Résumés
Résumé
Les succès récents du clonage animal démontrent que le noyau d’une cellule somatique adulte différenciée peut retourner à un état de type embryonnaire, lui permettant de repasser par les étapes qui conduisent à la naissance d’un animal viable et normal. Même si les rendements restent très faibles, l’obtention de ces animaux illustre la plasticité extraordinaire du noyau et l’influence de son environnement cytoplasmique sur le profil d’expression des gènes. Seul jusqu’à présent le cytoplasme ovocytaire s’est montré capable d’induire une telle « reprogrammation ». Les mécanismes moléculaires sous-jacents font désormais l’objet de nombreuses études, notamment pour comprendre les modifications des marques épigénétiques et les remaniements de structure chromatinienne impliqués dans cette reprogrammation. Cet article fait le point sur les principaux résultats obtenus par la mise en oeuvre de cette approche expérimentale qu’est le clonage.
Summary
The fact that the nucleus of a differentiated somatic cell can be reprogrammed in order to sustain embryonic development is now well established.

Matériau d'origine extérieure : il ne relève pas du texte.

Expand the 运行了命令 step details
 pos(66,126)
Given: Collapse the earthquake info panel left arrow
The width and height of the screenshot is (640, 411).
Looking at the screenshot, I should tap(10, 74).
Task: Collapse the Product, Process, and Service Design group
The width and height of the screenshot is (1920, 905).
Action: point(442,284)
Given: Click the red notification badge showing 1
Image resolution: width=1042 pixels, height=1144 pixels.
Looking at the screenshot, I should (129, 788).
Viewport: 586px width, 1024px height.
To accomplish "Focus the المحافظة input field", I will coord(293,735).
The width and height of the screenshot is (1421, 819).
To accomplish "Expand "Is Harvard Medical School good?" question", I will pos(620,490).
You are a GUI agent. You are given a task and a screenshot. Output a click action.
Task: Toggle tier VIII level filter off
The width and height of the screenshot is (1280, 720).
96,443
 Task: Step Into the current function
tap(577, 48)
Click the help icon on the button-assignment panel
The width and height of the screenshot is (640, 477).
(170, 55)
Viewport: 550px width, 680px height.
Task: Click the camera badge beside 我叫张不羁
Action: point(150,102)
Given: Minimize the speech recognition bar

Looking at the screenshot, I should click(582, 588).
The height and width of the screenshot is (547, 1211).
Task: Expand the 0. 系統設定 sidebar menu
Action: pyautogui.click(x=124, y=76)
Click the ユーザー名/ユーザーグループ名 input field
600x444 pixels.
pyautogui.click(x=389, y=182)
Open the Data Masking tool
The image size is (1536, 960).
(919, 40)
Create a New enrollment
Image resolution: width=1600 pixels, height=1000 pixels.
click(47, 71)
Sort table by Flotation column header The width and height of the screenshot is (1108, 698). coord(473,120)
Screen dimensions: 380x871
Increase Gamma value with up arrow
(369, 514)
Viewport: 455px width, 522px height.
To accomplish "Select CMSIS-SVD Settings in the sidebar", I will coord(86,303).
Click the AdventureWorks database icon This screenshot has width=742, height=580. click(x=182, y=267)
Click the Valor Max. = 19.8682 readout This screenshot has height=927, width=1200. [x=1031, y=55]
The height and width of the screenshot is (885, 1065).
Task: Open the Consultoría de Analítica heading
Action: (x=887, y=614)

Experiments of somatic cell nuclear transfer (cloning) have proved that a foreign nucleus introduced into an enucleated oocyte can give rise to physiologically normal offsprings, with a normal lifespan. Such evidence of genome expression plasticity is also observed experimentally with heterokaryons, created by the fusion or the nuclear transfer between two somatic cells, where differentiated nuclei are able to express genes characteristic of the host cell. However, the epigenetic mechanisms that permit nuclear plasticity remain poorly understood. In this paper we present the main evidences showing important modifications of the large scale organisation of chromosomal domains and of the DNA methylation pattern upon nuclear transfer and during the first cleavages. These modifications of epigenetic marks, brought by an intimate contact between the chromatin and the recipient oocyte cytoplasmic factors, appear essential for further development. They are established over the first cell cycles of development. The onset of embryonic genome activation and the first cellular differentiation events that occur over the implantation period are two additional check-points of reprogramming that appear to be also highly dependant on epigenetic alterations. Beyond those stages, defective placental functions might be directly responsible for the fetal and postnatal physiopathologies frequently observed in cloned animals. No direct link between preimplantation reprogramming defaults, placental disfunctions and low development to term has been established yet. The epigenetics studies which are now used to characterise loci specific and probably genotype dependant alterations in cloned animals of different species will provide unvaluable help to define the role of epigenesis in the achievement of a developmental program.